Congressional staffers writing the 21st Century Cures bill (which is not yet law) seem to have concluded:
- we don’t have interoperability (although no one is sure what exactly we have and do not have)
- therefore we need more standards and that will solve all the business, political, and policy barriers to health information exchange
- The Health IT Standards Committee must not be doing a good job because there are not enough standards
- Therefore we should disband it and create a new politically appointed body
- That new body will invent all the standards we need and then force vendors to stop their information blocking behavior (whatever that is), enabling precision medicine
USA Today, in one of the most one sided articles I’ve read, confuses ACA and HITECH, ignores the data about EHR adoption/health information exchange and concludes that EHRs “don’t talk to each other”, whatever that means.
It’s time to take a step back, define our requirements, examine our current state, and then focus on closing any gaps we find.
I oversee 5,000 patient data exchanges at BIDMC every day. 50,000 patients view/download/transmit their data every month. We’re in beta testing with apps using Apple HealthKit, connecting home devices, iPhones and our EHR. We have numerous affiliates with bidirectional data exchange. There are few technology limitations. The real challenges are political and policy barriers.
The Direct protocol, although more complex than the RESTful methods used by Facebook, Amazon and Google that we should embrace, has provided a foundation for health information exchange across the country. Below is a snapshot of the current Massachusetts State HIE (the Mass HiWay) connections to Health Information Services Providers (HISPs), creating thousands of connections among hospitals and eligible professionals nationwide. Every week, some new practice or hospital comes knocking at the BIDMC door and within hours we can create a connection.
Interoperability is real. Interoperability has a very positive trajectory. Saying otherwise is oversimplifying the reality of ongoing good work in progress.
When confronted by naysayers, we have only three choices:
- Give up and declare defeat
- Get angry, frustrated, and flustered by the negativity
- Move forward with gusto, identifying gap after gap, then solving them. We eat the elephant of interoperability one bite at a time.
Over the past week, I’ve found myself setting aside my emotions. I’ve redoubled my commitment to doing the right thing, hiring great people and broadly communicating the change processes needed to ensure more data is exchanged with more people for more reasons, while still respecting patient privacy preferences.
I’ve thought long and hard about the day to day criticism we hear from government, special interests, and various press resources.

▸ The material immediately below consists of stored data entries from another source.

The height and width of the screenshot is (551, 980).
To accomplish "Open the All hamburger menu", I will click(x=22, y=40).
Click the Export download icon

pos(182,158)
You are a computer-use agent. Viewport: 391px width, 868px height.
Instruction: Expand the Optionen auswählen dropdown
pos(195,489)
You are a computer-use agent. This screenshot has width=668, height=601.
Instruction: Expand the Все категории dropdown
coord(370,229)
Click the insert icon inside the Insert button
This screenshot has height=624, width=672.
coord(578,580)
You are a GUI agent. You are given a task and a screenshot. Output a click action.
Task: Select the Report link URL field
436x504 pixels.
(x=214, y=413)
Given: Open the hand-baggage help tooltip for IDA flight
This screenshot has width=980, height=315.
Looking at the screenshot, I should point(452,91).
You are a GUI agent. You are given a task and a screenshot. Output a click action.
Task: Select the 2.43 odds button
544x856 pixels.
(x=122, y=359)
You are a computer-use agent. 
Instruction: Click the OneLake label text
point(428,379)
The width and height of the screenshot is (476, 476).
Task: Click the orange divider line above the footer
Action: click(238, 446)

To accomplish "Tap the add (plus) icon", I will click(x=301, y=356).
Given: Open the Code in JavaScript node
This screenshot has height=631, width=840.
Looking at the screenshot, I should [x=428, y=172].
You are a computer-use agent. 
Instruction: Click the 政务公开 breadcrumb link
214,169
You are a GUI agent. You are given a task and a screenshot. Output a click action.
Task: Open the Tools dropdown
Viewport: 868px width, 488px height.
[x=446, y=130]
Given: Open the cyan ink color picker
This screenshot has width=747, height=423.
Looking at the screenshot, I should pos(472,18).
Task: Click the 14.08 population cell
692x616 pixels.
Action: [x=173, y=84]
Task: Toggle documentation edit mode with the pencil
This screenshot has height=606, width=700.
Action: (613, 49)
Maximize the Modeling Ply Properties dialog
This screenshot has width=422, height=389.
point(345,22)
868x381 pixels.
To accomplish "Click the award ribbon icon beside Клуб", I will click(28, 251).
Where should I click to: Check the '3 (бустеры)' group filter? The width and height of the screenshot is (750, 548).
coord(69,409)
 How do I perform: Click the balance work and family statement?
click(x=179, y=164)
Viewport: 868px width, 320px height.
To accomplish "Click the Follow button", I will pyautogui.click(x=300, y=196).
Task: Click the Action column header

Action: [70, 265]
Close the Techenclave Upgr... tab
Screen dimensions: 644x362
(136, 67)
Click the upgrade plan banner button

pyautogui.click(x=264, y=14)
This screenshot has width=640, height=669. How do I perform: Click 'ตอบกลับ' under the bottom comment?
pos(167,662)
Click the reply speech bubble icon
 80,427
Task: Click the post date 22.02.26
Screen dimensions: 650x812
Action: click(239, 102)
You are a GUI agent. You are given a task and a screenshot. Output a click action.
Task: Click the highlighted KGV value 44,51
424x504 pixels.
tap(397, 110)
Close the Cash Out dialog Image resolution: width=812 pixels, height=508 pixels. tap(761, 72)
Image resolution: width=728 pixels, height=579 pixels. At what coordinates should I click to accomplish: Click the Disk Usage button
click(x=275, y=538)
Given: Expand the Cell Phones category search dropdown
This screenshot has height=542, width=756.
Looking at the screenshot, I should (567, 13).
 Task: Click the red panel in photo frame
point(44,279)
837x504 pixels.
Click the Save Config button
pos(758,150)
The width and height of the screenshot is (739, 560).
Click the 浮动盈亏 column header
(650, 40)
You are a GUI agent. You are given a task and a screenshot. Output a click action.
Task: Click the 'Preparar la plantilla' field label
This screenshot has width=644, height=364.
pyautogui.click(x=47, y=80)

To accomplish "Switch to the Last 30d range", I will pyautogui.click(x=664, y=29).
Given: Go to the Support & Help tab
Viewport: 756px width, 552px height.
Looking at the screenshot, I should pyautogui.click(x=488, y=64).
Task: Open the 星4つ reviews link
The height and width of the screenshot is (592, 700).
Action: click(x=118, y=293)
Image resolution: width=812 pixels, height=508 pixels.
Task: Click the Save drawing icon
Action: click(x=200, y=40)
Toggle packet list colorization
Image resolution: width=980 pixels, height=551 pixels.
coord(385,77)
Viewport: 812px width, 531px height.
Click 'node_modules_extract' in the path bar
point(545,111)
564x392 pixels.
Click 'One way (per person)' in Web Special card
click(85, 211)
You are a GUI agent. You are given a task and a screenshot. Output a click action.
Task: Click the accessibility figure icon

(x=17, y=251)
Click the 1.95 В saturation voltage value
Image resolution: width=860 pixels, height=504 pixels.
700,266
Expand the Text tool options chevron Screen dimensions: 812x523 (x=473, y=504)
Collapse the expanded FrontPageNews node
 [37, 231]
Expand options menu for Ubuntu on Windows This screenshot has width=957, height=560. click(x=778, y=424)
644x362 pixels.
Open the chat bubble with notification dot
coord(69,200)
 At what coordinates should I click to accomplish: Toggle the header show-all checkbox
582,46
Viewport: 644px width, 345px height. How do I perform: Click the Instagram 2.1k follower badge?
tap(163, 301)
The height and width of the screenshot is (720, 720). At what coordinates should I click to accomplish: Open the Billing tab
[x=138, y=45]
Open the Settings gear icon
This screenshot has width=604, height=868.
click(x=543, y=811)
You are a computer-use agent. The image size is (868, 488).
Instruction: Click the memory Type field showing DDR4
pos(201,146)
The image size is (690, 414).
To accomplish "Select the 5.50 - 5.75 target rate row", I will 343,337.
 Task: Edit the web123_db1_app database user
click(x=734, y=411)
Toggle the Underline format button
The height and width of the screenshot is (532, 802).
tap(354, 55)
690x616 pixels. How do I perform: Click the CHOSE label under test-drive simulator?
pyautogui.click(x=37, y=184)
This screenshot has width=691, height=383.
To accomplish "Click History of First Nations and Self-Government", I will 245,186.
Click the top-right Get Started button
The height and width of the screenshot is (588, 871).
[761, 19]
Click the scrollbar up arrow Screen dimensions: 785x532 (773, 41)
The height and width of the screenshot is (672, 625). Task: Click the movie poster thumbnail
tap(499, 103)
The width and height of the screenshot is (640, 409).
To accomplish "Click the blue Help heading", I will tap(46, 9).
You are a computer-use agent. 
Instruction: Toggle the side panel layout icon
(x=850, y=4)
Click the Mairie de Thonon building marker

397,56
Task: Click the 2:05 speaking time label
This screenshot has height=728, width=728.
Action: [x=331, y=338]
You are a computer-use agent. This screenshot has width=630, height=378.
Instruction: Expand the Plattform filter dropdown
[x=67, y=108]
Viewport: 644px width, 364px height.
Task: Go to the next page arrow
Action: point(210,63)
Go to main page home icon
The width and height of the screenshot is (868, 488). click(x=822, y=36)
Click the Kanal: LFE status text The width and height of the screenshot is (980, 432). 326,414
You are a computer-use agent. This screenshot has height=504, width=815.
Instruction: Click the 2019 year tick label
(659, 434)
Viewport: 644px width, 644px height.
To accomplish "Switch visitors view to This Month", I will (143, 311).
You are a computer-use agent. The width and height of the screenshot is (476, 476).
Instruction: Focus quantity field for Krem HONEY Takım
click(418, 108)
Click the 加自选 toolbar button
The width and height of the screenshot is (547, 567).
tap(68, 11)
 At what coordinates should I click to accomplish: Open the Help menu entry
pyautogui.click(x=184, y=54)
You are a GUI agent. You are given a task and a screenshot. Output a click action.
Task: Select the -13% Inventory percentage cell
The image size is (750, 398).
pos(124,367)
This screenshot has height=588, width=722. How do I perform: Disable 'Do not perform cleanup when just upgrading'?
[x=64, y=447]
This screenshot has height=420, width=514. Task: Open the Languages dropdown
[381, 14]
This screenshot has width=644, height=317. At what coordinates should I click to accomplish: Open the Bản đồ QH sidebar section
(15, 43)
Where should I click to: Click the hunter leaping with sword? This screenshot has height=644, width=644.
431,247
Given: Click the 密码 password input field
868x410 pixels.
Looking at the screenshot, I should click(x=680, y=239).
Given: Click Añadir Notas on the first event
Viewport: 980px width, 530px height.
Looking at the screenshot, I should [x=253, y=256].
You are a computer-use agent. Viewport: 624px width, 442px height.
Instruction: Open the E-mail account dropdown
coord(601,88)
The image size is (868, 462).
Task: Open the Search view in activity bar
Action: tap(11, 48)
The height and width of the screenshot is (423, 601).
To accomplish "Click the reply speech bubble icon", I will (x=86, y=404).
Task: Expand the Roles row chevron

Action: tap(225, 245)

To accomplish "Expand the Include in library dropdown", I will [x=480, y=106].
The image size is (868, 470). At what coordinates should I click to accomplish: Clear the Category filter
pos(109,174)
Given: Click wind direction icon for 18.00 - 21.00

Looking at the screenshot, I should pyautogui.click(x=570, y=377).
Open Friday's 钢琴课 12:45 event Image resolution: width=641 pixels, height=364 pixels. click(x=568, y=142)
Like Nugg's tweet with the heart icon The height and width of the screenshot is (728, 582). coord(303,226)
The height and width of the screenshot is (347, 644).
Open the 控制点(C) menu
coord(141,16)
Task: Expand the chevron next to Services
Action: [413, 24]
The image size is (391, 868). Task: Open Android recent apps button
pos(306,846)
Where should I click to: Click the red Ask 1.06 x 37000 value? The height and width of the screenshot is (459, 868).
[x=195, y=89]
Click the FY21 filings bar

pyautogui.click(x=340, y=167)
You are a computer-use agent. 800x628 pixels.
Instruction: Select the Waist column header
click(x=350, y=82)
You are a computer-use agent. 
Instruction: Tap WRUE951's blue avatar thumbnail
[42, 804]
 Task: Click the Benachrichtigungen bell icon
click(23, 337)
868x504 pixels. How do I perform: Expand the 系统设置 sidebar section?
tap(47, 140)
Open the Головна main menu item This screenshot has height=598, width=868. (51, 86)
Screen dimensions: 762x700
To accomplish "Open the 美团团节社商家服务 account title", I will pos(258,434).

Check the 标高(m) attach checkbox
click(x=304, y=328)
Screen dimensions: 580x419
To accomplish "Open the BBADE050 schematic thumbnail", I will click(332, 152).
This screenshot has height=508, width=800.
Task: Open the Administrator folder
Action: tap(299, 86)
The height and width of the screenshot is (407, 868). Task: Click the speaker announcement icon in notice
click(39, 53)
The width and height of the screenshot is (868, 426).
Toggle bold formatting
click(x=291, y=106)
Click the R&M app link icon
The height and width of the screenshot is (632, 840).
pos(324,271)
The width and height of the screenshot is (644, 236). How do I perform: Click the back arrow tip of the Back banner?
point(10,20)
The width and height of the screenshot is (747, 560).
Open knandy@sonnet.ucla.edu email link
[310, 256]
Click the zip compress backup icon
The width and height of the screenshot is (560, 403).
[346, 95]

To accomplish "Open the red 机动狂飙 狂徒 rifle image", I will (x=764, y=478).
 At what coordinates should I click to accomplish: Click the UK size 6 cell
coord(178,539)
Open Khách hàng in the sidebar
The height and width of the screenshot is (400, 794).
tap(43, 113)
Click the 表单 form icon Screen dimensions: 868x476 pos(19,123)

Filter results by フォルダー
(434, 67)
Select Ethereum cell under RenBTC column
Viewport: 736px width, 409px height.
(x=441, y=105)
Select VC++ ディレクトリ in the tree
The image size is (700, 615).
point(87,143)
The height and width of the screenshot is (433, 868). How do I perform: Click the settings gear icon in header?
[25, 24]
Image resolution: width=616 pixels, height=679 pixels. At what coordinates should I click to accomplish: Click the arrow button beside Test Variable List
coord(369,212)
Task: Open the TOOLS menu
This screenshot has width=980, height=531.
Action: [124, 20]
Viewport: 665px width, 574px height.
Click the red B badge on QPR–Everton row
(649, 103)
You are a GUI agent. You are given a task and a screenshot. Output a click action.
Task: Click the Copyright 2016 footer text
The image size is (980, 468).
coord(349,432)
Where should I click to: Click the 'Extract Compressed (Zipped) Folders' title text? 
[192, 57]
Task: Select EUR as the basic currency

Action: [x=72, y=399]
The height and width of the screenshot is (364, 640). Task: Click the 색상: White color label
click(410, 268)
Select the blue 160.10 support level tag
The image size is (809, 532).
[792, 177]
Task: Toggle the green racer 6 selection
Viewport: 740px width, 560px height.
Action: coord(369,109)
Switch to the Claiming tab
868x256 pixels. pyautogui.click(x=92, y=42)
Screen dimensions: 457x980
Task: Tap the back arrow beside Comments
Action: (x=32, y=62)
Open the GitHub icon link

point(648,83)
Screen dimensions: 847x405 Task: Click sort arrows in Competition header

We have to avoid being distracted by the politics of any given moment. In a year and half the federal government will change completely. Every major political leader in healthcare IT has changed since 2013.
If we stay above the fray, work on interoperability one practice and one institution at a time, and toil diligently to enable new infrastructure such as record locator services/provider directories/quality registries, we will create a learning healthcare system that is better with each passing year.
So next time you encounter the Trough of Disillusionment about interoperability, do your best to educate stakeholders about the trajectory we’re on and the challenges we can overcome by focusing and working together.
Maybe we can all stand on a hilltop and sing “I’d Like to Teach the World to Interoperate (In Perfect Harmony)” celebrating our progress to date and highlighting the work yet to be done?
John D. Halamka, MD, MS, is Chief Information Officer of Beth Israel Deaconess Medical Center, Chairman of the New England Healthcare Exchange Network (NEHEN), Co-Chair of the HIT Standards Committee, a full Professor at Harvard Medical School, and a practicing Emergency Physician. This article was originally published in his blog Life as a Healthcare CIO and is reprinted here with permission.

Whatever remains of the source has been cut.